Hoy es el quinto domingo de Cuaresma, el próximo domingo será, Domingo de Ramos. ¿Cómo vamos a acoger a Jesús, cómo lo vamos a recibir? Con palmas, ¿se quedará en ese signo de las palmas o le abriremos el corazón? ¿Nos conmoveremos por la situación en la que vivimos, y nos comprometeremos con el Señor Jesús a hacer presente su Espíritu entre nosotros, los discípulos de Jesús?

 

Vendrá la Pascua, la resurrección del Señor. Vendrá la confirmación de que, lo que Dios quiere de nosotros no es muerte y violencia, agresión y odio. El proyecto de Dios es vida, fraternidad, justicia, perdón, reconciliación y paz.

 

¿De qué parte nos ponemos? El ejercicio de la Cuaresma es precisamente para eso, para decidir nuevamente y ponernos de lado de Jesús.
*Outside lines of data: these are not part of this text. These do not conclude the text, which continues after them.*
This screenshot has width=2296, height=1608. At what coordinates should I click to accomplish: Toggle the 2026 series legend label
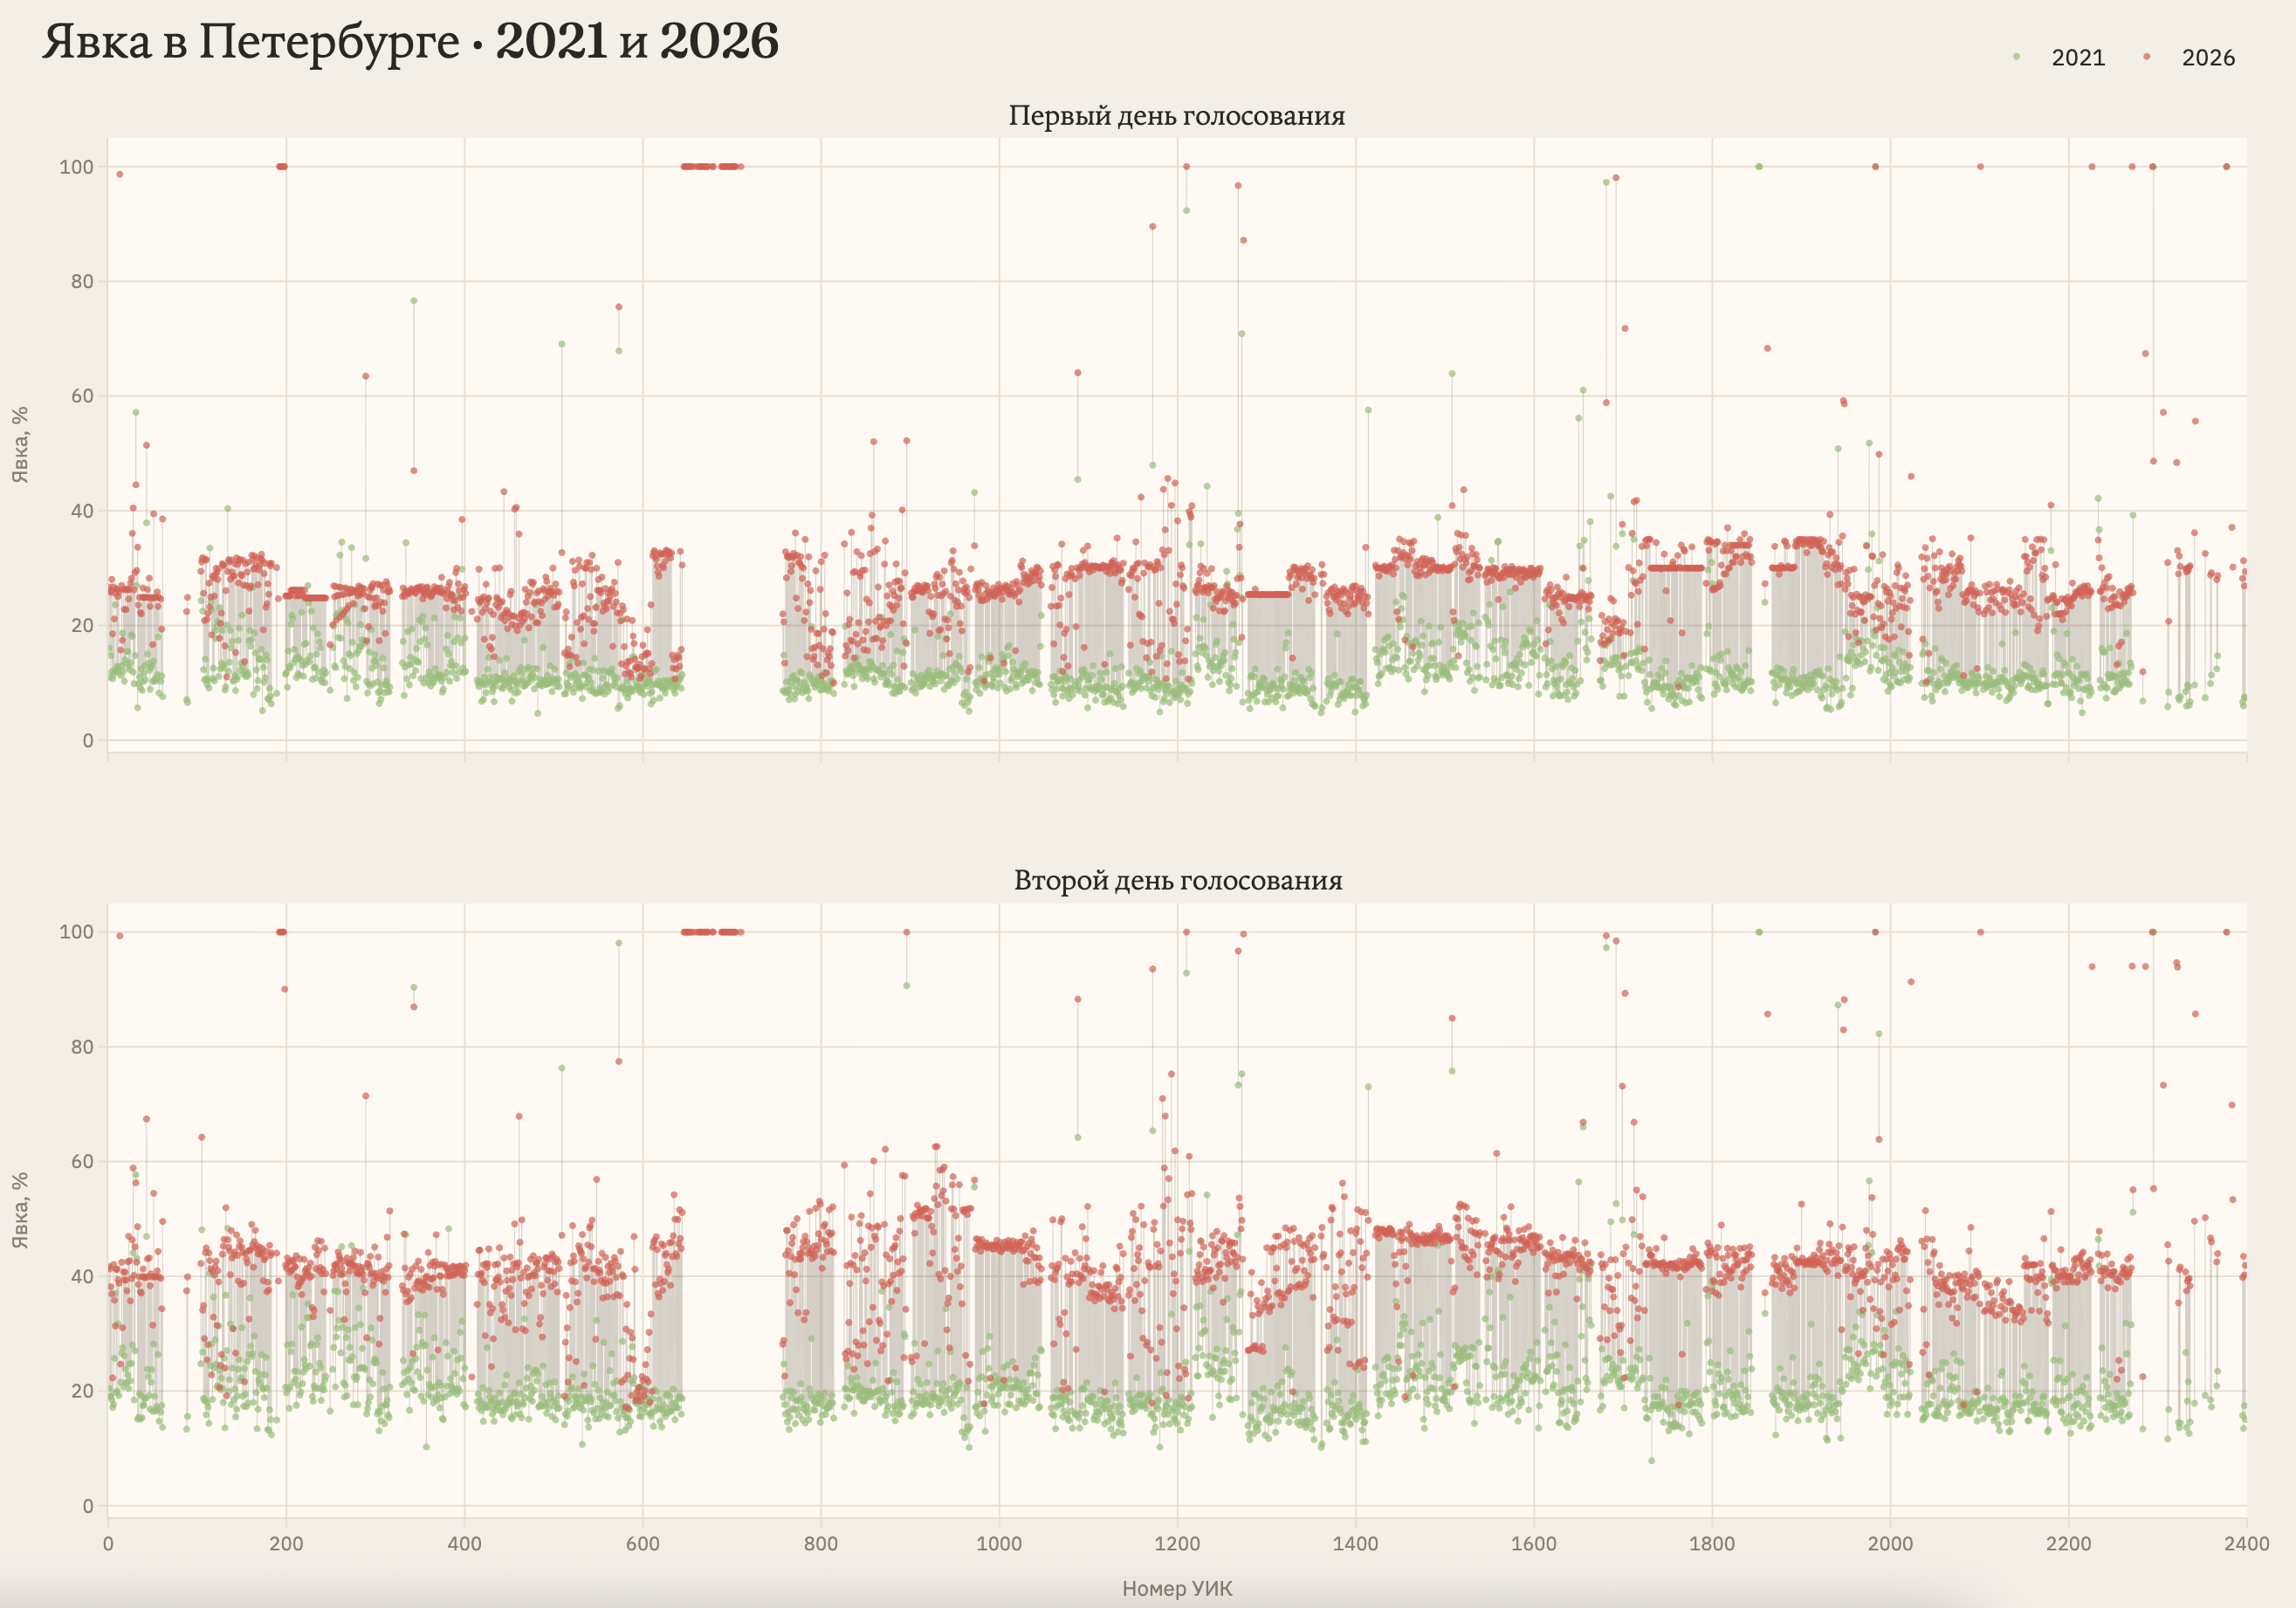pos(2208,58)
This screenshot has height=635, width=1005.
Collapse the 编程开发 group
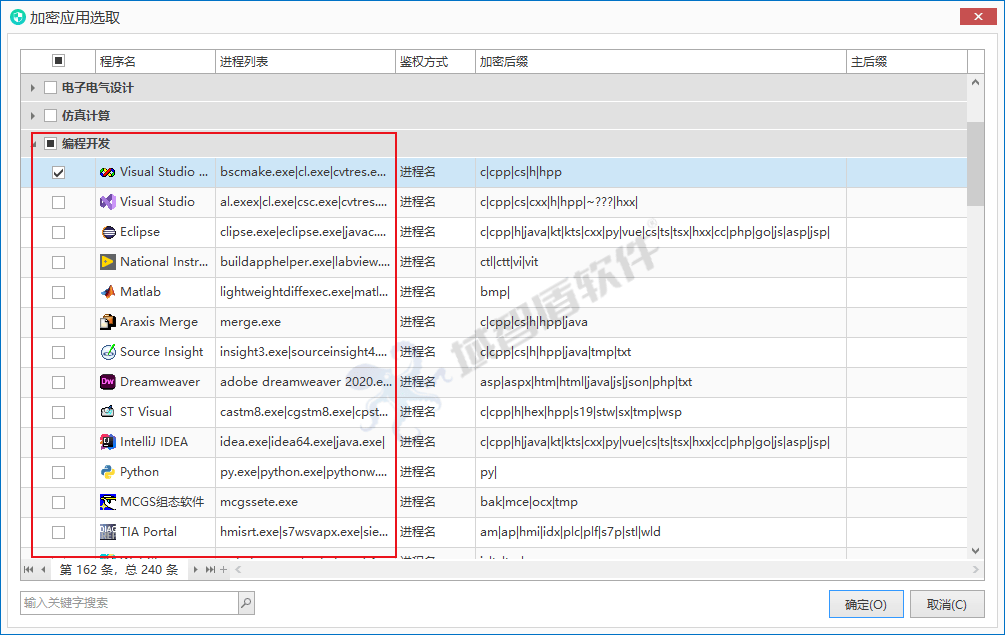click(x=33, y=144)

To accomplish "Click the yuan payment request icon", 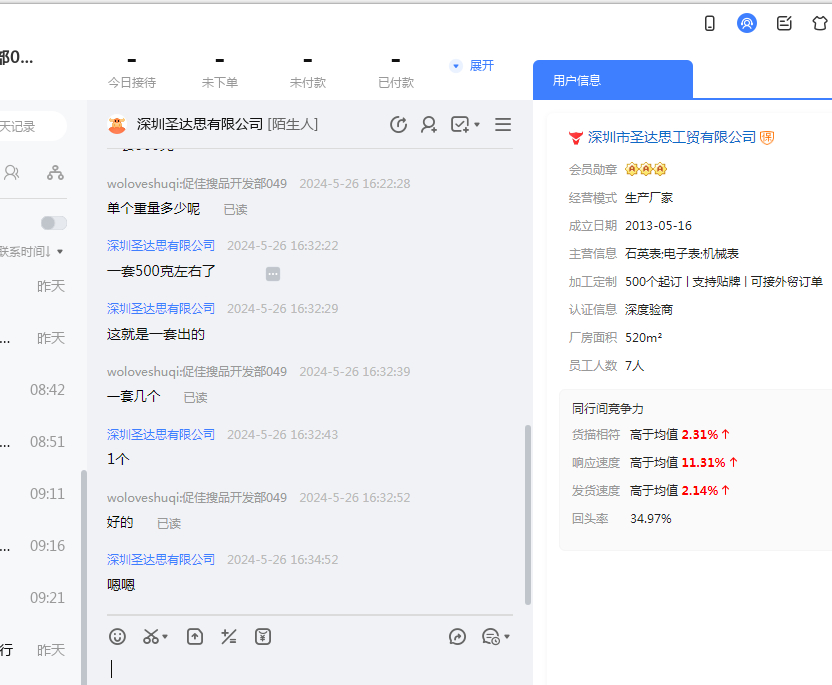I will click(x=263, y=636).
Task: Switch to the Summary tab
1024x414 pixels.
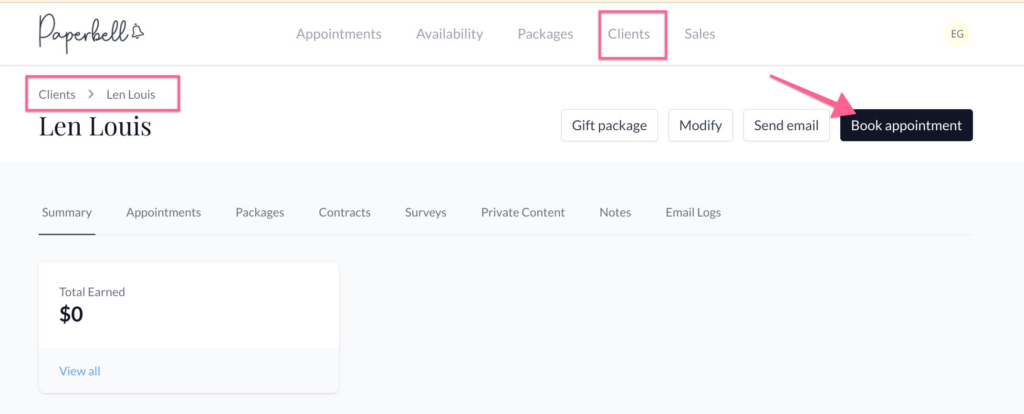Action: (67, 212)
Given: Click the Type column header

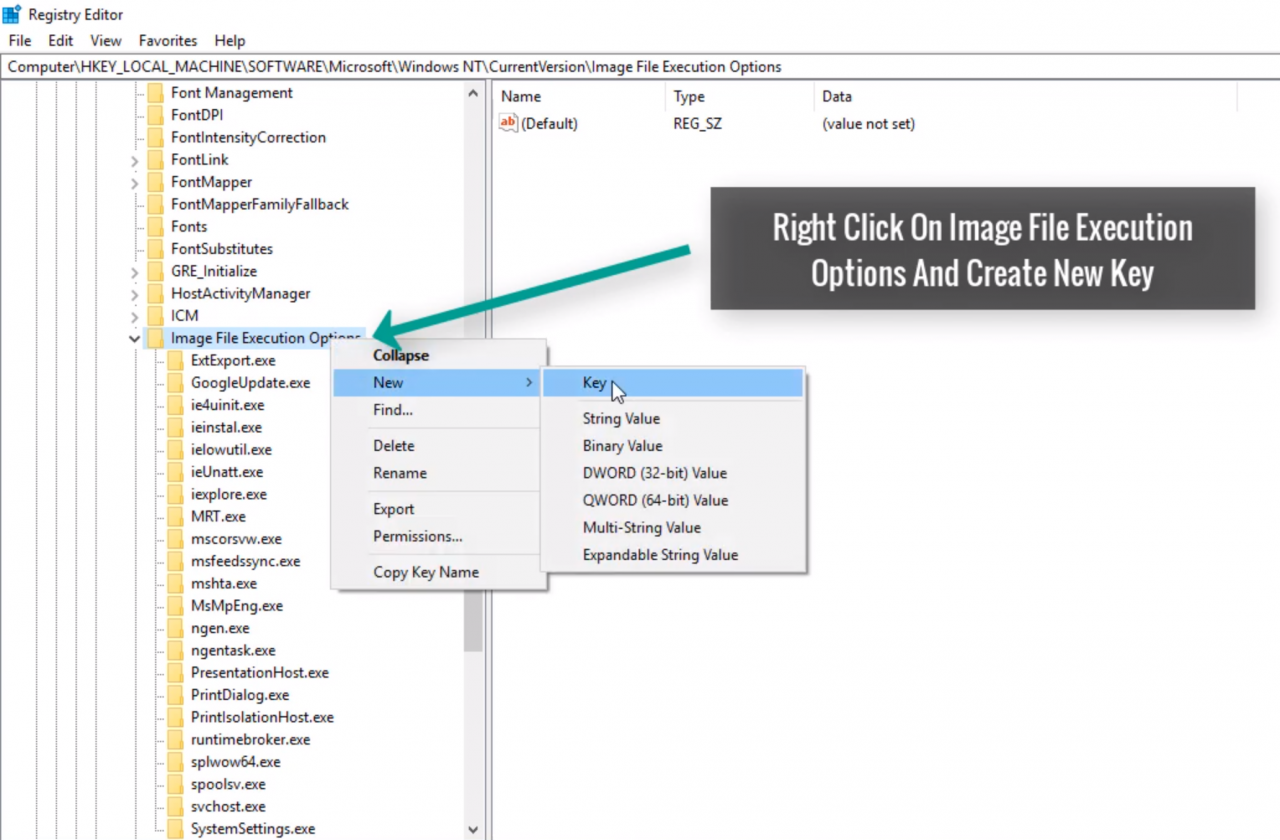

Sentirnos parte de esta comunidad de discípulos de Cristo, que corresponsablemente camina en comunión con la fuerza y la gracia de Dios. Solamente estando en Cristo, con Cristo y por Cristo, nosotros daremos vida a nuestra sociedad.

 

Que el Señor Jesús, nos ayude en estos días, en esta última semana de Cuaresma a preparar nuestra respuesta, con plena conciencia y con mucha confianza, y que genere en nosotros una gran esperanza; ya que está en nuestras manos devolverle la vida a nuestra sociedad. Que así sea.